Honestly it’s discovery is just bad for me. I really wish that it’s supported a list of IPs, or gave me some kind of client I could run in concert with tail scale or I could move s*** around it’s just absolutely inflexible and for no good reason.
I mean, the fastest method is likely to just plug the phone into PC and pretend it’s a flash drive?
From memory MTP is pretty flaky and quite slow.
ADB push is pretty good but at that stage
rsync
is just as easy.Put SSH in the phone and you can do it all from the computer too.
MTP’s not bad anymore. It works perfectly well in Windows Linux and Mac these days and is as fast as anything else.
A cable
Edit: Also
python -m http.server
Syncthing or https://pairdrop.net/
I’m not sure if there’s one the best tool, depending on a case, I use mix of
- scp
- localsend
- croc
- https://github.com/dutchcoders/transfer.sh
- https://github.com/stonith404/pingvin-share
- pbcli (pastebin)
- I also have a script that sends me mail with files attached
SFTP or Matrix
Syncthing is fast. I have an IPv6 setup too which seems to help.
I have my downloads directory on my desktop linked to a downloads directory on my Android; you can’t link to the real Android downloads directory anymore so I use another.
When the file is removed from the desktop downloads directory it disappears from mobile.
I tried using Bluetooth between them but it’s more fiddly than Syncthing with my config. Switch Bluetooth on on desktop, connect to desktop, send file, disconnect, move file. Whereas Syncthing is always on.
However, before I started using Obsidian notes I used to transfer URLs using Signal’s Note-to-self thing. Signal on both desktop and mobile.
Obviously, I sync between mobile and desktop Obsidian using Syncthing.
I usually use kde connect.
I use a Gnome implementation of this and it works great too.
Yeah, me too. It is quick and easy. I use SyncThing for things I want to keep synced.
KDE Connect also works on Gnome, Windows and Android. I can’t recommend it enough. Transfering a single image from phone to PC is instantaneous
And having a unified clippboard is just so convenient
Does your PC have Bluetooth? Definitely quick and sort of self hosted.
You got some good replies and I personally am enamored by LocalSend, it is worth checking it out.
However, there is a simple way if a) you use whatsapp and b) the devices involved have access to whatsapp.
This involves not just sending files but you can send text and whatever whatsapp supports and you’ll have a history of these chats should you need to have them later again. Probably possible with other platforms but I use whatsapp so that is what I setup for information transfer to myself.

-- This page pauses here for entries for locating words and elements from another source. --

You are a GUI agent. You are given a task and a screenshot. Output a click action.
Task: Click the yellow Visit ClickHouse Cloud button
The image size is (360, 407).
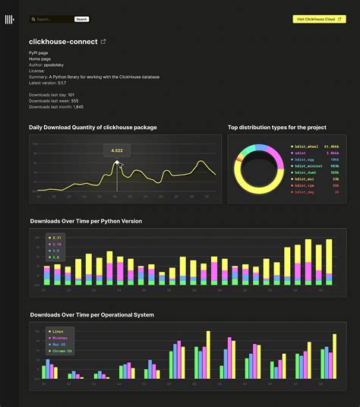(x=319, y=19)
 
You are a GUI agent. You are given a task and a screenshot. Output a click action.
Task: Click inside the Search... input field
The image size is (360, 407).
(x=50, y=19)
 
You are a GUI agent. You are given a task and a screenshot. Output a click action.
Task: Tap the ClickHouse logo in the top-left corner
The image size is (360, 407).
(x=9, y=20)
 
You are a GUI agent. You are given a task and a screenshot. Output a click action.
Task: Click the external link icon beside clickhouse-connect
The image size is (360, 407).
(x=103, y=42)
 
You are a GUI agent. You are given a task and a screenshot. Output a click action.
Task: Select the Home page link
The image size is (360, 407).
(x=41, y=59)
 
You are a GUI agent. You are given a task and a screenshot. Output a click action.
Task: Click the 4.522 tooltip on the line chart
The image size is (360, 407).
(x=117, y=150)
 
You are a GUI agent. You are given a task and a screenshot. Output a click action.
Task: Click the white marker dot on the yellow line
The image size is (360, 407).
(x=117, y=162)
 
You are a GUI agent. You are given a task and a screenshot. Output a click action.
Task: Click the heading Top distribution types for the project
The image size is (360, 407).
(x=276, y=127)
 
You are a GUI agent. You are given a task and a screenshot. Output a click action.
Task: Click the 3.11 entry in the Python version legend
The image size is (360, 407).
(x=55, y=238)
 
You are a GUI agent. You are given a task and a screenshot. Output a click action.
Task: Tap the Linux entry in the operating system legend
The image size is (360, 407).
(x=58, y=332)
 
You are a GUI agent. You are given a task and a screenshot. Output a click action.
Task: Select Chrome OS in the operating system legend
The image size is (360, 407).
(x=61, y=351)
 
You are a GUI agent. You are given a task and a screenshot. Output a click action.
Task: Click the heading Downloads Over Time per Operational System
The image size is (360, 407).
(x=91, y=314)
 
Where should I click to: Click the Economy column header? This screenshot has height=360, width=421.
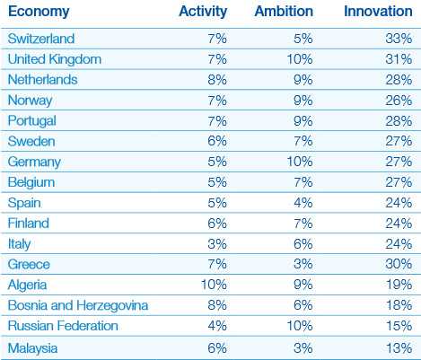tap(39, 12)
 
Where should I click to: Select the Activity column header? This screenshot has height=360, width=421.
tap(203, 12)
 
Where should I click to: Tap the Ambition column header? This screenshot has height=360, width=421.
tap(284, 12)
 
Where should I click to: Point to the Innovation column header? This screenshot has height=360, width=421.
tap(378, 12)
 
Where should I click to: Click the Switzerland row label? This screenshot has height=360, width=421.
tap(41, 39)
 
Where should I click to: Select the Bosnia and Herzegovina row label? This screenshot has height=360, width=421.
tap(78, 305)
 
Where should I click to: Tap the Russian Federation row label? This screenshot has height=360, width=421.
tap(63, 326)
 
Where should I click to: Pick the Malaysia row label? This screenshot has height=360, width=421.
tap(32, 348)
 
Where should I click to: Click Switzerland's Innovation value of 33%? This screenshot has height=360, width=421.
tap(399, 39)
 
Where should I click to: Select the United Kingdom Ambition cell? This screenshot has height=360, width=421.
tap(300, 59)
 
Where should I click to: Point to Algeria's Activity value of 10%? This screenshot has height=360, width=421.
tap(214, 285)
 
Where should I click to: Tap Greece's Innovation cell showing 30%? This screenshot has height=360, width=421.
tap(399, 264)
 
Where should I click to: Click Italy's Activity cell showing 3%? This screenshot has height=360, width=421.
tap(217, 244)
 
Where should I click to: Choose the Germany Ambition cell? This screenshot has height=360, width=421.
tap(300, 162)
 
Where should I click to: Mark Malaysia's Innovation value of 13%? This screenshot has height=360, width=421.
tap(399, 348)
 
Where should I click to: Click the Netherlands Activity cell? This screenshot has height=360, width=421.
tap(217, 80)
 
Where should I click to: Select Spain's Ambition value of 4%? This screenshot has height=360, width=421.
tap(303, 203)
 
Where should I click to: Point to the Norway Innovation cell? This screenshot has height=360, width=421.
tap(399, 101)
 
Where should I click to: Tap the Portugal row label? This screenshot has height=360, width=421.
tap(32, 121)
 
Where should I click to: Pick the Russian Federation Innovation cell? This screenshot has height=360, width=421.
tap(399, 326)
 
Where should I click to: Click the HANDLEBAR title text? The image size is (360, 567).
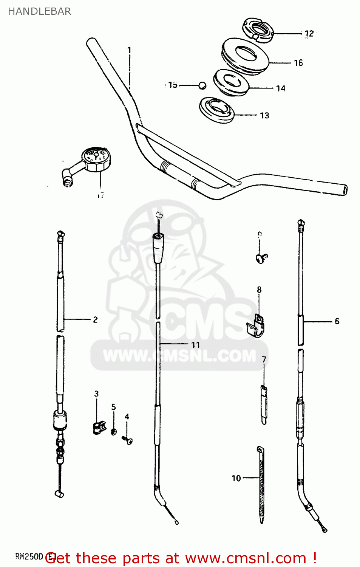coord(39,11)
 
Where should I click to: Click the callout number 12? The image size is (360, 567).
coord(309,34)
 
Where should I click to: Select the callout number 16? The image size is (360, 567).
coord(298,63)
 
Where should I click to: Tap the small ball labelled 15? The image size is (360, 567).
coord(202,85)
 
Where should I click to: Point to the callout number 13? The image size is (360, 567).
coord(264,115)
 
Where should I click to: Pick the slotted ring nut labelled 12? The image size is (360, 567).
coord(258,30)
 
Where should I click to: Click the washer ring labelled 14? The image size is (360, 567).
coord(231,83)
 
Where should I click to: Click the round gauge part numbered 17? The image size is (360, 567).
coord(96,158)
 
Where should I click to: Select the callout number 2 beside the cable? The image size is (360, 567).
coord(95,320)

The thing you want to do is create a chat group, add a friend for a very brief moment, remove said friend again after they accepted, enjoy your private group where you can dump any and all info into and pick up from wherever you have whatsapp available. The trick is to add a friend for a couple of seconds. If you create a group you are automatically in it but you cannot use it until you add someone else, then it becomes active and use-able. The fact that you end up alone in that group does not make it unavailable again. Weird but it works.I love localsend.
Works on Linux, Android, iOS, Windows, and Mac. It is basically an OS agnostic Airdrop.
It’s FOSS, so you can go to the Github and build from source for OpenBSD, but I have no idea if that would work.
Dart (the language it’s written in) doesn’t work on BSD, so sadly that’s out of the question for now.
Dang, that’s too bad. Hopefully one day!